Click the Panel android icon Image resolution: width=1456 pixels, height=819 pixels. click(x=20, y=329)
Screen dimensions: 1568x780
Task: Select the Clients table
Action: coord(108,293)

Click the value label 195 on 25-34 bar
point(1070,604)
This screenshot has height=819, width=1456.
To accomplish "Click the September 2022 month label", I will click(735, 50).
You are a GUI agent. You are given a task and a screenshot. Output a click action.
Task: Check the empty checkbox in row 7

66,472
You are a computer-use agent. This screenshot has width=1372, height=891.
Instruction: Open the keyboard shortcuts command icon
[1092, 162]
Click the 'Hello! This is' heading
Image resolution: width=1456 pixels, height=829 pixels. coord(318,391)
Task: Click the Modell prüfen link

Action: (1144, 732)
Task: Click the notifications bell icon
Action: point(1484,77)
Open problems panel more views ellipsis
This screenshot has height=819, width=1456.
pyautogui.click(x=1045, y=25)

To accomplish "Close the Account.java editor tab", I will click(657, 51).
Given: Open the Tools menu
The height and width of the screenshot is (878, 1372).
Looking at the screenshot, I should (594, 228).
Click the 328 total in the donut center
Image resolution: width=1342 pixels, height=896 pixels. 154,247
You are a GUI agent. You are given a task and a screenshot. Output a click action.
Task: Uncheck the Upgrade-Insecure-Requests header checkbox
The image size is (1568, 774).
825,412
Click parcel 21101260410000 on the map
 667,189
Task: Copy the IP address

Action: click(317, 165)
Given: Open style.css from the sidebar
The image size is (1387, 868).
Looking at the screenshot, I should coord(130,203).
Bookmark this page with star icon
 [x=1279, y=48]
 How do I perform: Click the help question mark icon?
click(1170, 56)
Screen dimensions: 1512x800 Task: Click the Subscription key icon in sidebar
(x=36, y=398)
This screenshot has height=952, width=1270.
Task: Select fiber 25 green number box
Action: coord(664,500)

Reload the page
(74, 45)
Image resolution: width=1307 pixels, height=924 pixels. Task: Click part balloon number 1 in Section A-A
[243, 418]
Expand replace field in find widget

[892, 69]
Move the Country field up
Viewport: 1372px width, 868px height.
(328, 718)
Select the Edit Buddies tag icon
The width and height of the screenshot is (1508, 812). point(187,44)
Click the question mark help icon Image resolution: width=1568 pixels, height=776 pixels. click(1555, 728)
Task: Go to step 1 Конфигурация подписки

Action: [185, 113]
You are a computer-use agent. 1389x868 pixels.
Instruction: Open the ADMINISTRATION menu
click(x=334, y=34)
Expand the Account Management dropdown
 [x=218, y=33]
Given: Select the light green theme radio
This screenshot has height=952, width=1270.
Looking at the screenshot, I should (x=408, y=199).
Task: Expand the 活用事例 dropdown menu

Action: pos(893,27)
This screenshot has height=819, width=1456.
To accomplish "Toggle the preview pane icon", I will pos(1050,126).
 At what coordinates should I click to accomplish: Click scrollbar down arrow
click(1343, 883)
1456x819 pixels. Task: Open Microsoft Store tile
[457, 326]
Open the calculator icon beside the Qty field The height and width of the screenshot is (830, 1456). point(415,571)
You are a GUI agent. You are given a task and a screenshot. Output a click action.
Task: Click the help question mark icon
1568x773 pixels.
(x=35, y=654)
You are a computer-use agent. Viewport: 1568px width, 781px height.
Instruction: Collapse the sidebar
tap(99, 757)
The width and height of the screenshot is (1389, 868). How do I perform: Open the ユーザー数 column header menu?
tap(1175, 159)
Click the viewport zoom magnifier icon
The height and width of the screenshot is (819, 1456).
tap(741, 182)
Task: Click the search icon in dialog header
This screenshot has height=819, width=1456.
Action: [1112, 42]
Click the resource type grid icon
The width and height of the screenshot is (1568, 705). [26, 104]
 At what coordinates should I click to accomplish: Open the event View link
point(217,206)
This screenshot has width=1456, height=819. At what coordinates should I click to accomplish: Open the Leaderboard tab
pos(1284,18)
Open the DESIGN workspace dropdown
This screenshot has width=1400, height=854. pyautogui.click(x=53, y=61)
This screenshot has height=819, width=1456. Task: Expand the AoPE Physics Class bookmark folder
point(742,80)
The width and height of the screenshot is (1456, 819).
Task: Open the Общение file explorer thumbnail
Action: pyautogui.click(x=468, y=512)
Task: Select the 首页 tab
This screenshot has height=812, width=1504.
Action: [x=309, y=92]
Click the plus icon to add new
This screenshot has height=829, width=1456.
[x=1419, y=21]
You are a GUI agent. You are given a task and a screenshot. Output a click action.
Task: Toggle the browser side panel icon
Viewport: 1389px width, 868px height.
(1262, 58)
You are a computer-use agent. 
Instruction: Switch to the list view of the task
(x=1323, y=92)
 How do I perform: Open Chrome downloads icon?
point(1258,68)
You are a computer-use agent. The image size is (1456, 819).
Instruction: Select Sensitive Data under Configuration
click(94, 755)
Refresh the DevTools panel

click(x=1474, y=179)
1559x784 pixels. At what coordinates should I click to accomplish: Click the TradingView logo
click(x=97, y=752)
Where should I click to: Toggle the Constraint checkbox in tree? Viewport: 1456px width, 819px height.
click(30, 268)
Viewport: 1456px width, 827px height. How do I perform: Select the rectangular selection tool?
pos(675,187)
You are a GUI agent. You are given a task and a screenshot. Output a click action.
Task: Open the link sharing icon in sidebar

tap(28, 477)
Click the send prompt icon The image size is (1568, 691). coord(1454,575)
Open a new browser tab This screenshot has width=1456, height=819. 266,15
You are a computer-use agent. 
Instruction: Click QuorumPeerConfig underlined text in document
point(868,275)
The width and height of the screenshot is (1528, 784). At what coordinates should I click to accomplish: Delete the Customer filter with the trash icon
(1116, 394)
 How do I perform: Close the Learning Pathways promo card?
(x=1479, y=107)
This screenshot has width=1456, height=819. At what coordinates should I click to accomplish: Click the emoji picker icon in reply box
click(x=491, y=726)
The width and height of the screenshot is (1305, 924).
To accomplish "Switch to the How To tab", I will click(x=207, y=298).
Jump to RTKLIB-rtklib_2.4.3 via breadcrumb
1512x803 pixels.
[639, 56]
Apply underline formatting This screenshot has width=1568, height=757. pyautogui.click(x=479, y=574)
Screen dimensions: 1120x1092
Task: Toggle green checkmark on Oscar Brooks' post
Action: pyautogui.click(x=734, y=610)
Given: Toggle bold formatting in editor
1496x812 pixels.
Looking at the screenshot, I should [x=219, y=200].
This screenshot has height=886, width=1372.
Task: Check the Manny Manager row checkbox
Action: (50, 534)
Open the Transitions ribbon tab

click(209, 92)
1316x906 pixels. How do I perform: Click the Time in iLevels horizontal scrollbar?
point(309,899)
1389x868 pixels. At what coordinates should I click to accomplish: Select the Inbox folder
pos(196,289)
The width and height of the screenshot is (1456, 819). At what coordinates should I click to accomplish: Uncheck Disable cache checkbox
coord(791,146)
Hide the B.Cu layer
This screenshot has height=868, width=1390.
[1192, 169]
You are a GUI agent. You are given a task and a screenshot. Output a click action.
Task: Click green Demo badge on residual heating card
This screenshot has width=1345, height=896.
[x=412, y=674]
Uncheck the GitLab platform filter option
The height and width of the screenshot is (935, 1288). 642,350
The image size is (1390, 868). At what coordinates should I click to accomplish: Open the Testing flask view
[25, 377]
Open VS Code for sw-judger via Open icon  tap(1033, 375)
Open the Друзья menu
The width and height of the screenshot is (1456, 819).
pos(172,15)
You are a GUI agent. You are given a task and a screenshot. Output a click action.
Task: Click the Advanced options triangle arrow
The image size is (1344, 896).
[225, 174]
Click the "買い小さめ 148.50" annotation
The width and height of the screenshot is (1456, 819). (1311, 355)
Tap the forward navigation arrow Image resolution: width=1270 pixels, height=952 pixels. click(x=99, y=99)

WORK INSTRUCTION:
Pick out every line above that holds the word "browser" and copy it.

SOLUTION FOR THIS EXERCISE:
Task: Toggle the browser side panel icon
Open a new browser tab This screenshot has width=1456, height=819. 266,15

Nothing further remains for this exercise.